In return for the funding, the state took control of some local government functions. Many of those provisions were undone when Mayor Dana Redd and Christie took office in 2010.

The third measure is an update to the state’s reworking of business incentives from last year. One part of it clarifies that supermarkets in Camden would be eligible for tax credits. It could benefit a firm that is planning to bring Camden its first new large grocery store in generations.

The 2013 incentive program also included a provision to attract businesses to Camden specifically. Businesses applying for the program elsewhere in New Jersey have to show they would generate tax benefits worth 110 percent of their breaks over a 20-year period; in Camden, they have to show they’ll bring in 100 percent of the benefits and get 35 years to do it.

The NBA’s Philadelphia 76ers was the first business to announce a deal using the provision. The state is to give the team tax breaks over 10 years totaling the entire $82 million price of the facility the team intends to build on the waterfront.

Critics question how many jobs from the project or others will end up going to Camden residents.

“My problem is that jobs aren’t going around,” said Mangaliso Davis, a longtime city activist. “Give me something real, give me some jobs.”

Jones said money would be better spent on funding local schools or helping Camden entrepreneurs launch small businesses.

Officials of the 76ers said they already have about 200 employees but will need 250 to receive the tax credits.
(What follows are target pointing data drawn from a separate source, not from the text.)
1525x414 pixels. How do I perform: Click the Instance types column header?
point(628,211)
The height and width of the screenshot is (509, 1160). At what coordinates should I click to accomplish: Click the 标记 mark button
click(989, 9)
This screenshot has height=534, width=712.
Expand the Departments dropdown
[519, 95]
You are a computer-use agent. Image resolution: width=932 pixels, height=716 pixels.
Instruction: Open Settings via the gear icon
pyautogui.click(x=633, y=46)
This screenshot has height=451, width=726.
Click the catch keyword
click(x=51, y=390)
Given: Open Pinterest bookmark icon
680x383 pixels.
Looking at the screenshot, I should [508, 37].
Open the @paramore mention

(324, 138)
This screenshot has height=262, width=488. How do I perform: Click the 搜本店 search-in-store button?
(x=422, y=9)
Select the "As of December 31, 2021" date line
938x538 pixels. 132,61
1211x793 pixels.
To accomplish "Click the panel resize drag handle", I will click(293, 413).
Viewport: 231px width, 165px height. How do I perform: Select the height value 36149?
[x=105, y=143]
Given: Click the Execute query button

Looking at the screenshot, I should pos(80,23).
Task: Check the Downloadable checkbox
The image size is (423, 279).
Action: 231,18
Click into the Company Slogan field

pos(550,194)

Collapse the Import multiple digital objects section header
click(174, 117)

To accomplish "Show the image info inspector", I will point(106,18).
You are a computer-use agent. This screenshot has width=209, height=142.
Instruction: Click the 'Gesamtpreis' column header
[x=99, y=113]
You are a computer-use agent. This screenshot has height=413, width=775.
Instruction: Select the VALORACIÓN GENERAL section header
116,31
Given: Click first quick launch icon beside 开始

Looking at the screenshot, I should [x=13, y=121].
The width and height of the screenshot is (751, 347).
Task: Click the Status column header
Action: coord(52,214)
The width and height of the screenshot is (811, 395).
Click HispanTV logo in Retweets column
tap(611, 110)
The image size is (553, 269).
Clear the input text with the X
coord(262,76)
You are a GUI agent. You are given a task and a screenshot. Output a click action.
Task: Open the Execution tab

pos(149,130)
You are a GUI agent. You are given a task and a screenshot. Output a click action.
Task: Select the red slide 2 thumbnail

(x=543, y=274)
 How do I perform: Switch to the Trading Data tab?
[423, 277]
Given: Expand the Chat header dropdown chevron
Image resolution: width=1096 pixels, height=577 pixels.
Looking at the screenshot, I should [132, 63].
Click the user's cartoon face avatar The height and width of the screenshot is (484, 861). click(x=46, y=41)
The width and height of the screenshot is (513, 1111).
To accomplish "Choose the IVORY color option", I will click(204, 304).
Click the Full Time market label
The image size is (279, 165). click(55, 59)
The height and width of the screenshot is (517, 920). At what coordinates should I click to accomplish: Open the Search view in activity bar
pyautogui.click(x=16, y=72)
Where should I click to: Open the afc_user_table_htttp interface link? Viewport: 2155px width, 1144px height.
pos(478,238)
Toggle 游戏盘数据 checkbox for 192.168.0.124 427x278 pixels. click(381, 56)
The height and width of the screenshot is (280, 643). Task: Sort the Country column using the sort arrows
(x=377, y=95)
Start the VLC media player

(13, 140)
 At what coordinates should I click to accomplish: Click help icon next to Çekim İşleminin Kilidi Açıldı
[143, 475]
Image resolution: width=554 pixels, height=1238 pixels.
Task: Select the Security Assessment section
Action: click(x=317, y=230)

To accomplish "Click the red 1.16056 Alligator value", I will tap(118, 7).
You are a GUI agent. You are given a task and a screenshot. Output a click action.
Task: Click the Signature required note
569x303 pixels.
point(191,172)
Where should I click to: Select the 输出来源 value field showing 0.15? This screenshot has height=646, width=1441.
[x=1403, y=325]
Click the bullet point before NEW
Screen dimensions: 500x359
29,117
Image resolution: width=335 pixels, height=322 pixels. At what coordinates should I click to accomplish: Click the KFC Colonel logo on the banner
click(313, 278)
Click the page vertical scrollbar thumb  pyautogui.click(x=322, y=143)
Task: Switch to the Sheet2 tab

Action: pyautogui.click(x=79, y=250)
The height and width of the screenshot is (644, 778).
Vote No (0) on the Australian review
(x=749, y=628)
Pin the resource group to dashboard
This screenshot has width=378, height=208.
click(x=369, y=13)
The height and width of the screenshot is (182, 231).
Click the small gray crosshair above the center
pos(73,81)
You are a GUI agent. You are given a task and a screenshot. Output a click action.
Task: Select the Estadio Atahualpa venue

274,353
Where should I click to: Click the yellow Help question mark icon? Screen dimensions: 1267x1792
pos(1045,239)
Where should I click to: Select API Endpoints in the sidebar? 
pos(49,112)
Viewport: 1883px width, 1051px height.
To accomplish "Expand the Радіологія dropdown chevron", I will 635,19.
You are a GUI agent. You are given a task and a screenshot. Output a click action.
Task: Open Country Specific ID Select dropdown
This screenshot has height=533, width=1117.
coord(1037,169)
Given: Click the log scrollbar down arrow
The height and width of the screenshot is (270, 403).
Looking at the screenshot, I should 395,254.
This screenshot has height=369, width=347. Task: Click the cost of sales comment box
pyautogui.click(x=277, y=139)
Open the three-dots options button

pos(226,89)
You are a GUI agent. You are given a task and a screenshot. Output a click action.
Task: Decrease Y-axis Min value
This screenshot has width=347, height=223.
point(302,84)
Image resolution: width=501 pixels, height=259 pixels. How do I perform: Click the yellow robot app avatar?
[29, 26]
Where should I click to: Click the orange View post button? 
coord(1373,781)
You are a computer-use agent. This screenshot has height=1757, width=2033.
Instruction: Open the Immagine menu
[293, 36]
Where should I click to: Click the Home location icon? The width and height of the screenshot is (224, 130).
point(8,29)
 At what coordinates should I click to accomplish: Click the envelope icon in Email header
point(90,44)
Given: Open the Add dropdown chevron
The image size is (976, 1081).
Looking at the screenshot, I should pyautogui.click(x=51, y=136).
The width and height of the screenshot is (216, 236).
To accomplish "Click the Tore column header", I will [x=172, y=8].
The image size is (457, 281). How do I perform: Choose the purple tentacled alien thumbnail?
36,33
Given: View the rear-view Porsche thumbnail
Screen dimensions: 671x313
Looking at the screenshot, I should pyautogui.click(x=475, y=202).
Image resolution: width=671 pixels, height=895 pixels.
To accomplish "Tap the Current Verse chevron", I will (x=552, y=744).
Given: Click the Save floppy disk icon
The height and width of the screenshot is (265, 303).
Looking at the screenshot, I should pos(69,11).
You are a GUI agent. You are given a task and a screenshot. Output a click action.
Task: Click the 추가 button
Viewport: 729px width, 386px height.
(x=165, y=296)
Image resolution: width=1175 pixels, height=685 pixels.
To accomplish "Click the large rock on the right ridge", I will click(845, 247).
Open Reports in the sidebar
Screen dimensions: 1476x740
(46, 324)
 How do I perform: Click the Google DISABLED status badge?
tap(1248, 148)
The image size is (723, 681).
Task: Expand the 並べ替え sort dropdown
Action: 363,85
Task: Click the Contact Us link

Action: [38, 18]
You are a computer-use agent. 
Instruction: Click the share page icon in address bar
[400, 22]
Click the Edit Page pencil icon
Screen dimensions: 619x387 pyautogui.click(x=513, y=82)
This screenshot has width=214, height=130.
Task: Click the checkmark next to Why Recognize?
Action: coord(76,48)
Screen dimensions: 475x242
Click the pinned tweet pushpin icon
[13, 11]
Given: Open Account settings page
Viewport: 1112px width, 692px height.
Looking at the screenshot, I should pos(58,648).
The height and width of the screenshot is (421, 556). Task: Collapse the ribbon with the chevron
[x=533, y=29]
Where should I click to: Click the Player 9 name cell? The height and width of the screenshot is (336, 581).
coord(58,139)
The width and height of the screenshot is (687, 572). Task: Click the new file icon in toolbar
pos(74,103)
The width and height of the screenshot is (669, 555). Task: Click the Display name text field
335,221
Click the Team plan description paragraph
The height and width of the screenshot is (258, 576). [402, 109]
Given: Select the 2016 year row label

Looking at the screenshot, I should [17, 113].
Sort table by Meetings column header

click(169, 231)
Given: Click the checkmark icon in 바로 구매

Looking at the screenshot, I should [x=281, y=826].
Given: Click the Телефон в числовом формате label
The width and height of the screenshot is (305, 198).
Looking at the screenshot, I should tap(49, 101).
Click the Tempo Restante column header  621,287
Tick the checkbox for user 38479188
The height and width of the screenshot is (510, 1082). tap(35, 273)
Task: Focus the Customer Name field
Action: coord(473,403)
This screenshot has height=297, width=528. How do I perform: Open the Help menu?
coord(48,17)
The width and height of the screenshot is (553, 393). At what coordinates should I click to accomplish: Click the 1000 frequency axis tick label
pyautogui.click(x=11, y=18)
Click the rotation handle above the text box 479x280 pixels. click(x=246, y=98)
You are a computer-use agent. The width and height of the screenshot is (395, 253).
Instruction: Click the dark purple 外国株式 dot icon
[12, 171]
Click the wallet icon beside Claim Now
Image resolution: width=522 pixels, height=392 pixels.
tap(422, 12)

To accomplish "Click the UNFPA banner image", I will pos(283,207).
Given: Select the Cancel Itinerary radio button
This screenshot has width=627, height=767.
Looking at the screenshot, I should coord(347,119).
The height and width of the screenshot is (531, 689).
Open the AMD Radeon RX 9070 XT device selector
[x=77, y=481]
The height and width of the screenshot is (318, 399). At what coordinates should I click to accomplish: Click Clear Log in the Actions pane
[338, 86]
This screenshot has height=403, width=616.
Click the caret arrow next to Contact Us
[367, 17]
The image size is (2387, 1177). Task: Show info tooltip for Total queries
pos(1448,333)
Redd said she wants to ensure Camden residents are in line for positions with the team.

Better Times Ahead

Redd, like previous mayors, preaches that better times are ahead for her city. And she’s been praising Christie for his help and attention.

Christie strikes a consistently bipartisan note when he talks about Camden. At an event last month to call attention to lower reported crime rates in the year after a new Camden County police department took over patrols in the city, he said the tax breaks for companies moving to Camden would pay off shortly.

“I suspect that I’ll be back here a number of times more over the course of the next six months with more important announcements about Camden’s economic future,” he said.

And some residents share his optimism.

Angelo Drummond, a 22-year-old Morehouse College senior who is home in Camden for the summer, said things are getting better. “I believe that overall they’re working toward the major goal of improving the city quality of life in general,” he said. “I feel more safe going outside now than I ever did before.”